Nate Silver si è attirato un bel po’ di critiche quando ha scelto di affidare a Roger Pielke Jr. la rubrica sulle questioni ambientali nel suo nuovo sito web, FiveThirtyEight. Pielke, che insegna all’università del Colorado, tra i climatologi è visto come una specie di infiltrato provocatore, che si presenta come uno di mentalità aperta, ma in realtà ha il preciso obbiettivo di minare ogni volta che può la tesi in favore dell’imposizione di limiti alle emissioni di gas serra. Ma è proprio così? Recentemente il signor Pielke ha scritto una lettera al direttore del Financial Times sugli aspetti economici dei limiti alle emissioni che conferma largamente la sua cattiva nomea. Ecco cosa dice Pielke: «Le emissioni di anidride carbonica sono il risultato della crescita del Pil e delle tecnologie di consumo e produzione energetica. Questo rapporto è definito, più precisamente, "Identità di Kaya", dal nome dello scienziato giapponese Yoichi Kaya che per primo lo propose, negli anni 80. Un tetto alle emissioni significa quindi, necessariamente, che un governo si impegna o a cessare la crescita economica o a far progredire in modo sistematico l’innovazione tecnologica nel campo dei sistemi energetici, a un ritmo preventivabile, in modo da non penalizzare la crescita. Dal momento che fermare la crescita economica è una strada che nessuno prende in considerazione, in Cina o in qualsiasi altro posto, e dal momento che l’innovazione tecnologica non avviene per decreto, di fatto il concetto di un tetto alle emissioni non è realistico». Pielke non sta sostenendo che è difficile, dal punto di vista pratico, limitare le emissioni senza bloccare la crescita economica: sta affermando che è impossibile dal punto di vista logico. È una stupidaggine, e vediamo perché. È vero che le emissioni rispecchiano le dimensioni dell’economia e le tecnologie disponibili. Ma rispecchiano anche delle scelte: scelte su cosa consumare e come produrlo, scelte su quale tecnologia energetica usare tra quelle disponibili. Queste scelte, a loro volta, sono fortemente influenzate dagli incentivi: modificando gli incentivi possiamo incidere significativamente sulla quantità di emissioni associata a un determinato aumento del Pil reale.
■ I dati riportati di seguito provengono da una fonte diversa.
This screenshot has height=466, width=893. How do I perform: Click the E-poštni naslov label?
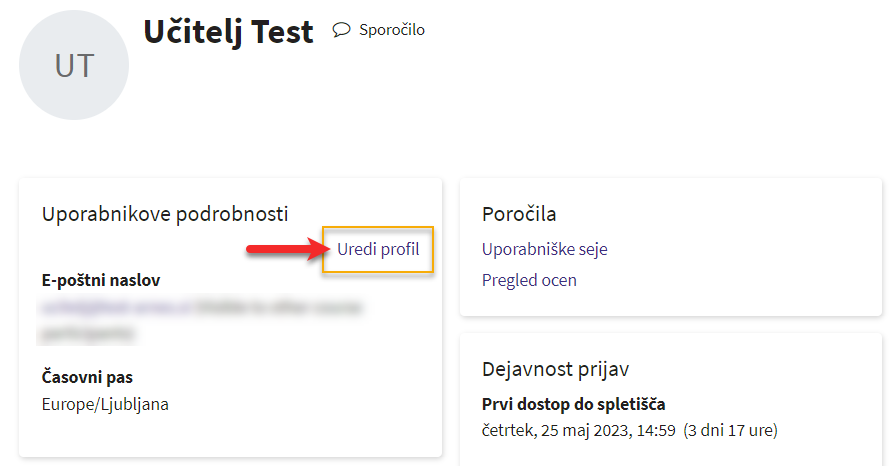[101, 280]
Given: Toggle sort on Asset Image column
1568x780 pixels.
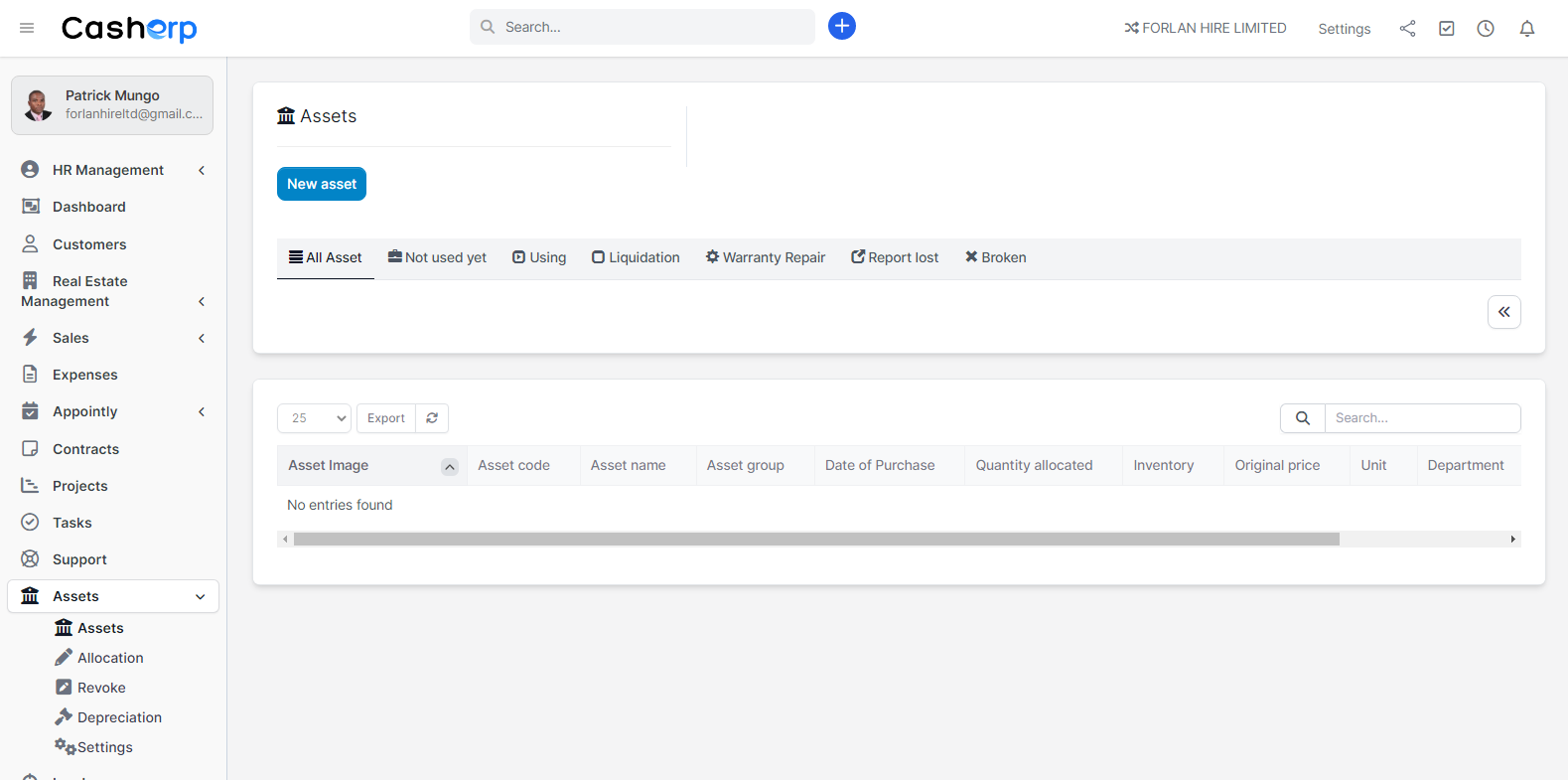Looking at the screenshot, I should tap(449, 466).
Prendiamo, per fare un esempio, le emissioni di un’automobile. In un’economia sana è normale che la gente voglia spostarsi. Ma se il prezzo e la qualità del trasporto pubblico sono adeguati, qualcuno potrebbe preferirlo all’automobile; oppure la gente potrebbe guidare macchine a bassi consumi, invece di grossi Suv; oppure potrebbe usare auto diesel o auto ibride. Tutte queste scelte imporrebbero dei costi e ridurrebbero in una certa misura il reddito reale, ma l’effetto non sarebbe neanche lontanamente quello di un calo del Pil reale in un rapporto di 1:1 con il calo delle emissioni. Peraltro, l’inasprimento delle norme sul risparmio di carburante degli automezzi da parte dell’amministrazione Obama per certi versi è una mossa importante quanto le nuove regole introdotte recentemente per le centrali elettriche. Ma è di queste ultime che si parla sui mezzi di informazione e che hanno spinto Pielke a scrivere quella lettera. Dove sono le scelte, in questo caso? Sono dappertutto. Non c’è una relazione fissa tra consumi elettrici e Pil: ci sono molte scelte che si possono fare, su cose come l’isolamento termico e la progettazione degli edifici. Ancora più importante è che ci sono tanti modi per generare elettricità: il carbone, il gas naturale, l’energia nucleare, l’energia idroelettrica, l’eolico, il solare; e le alternative al carbone oggi sono competitive come non mai. Non dico che ridurre le emissioni non abbia nessun costo, ma ripeto, l’idea che una riduzione delle emissioni del 30% comporti un calo del Pil del 30% è ridicola. Quello che bisogna fare, in realtà, è cambiare la forma della crescita, ed è esattamente il genere di cose che i mercati sanno fare bene, se si individua il prezzo giusto.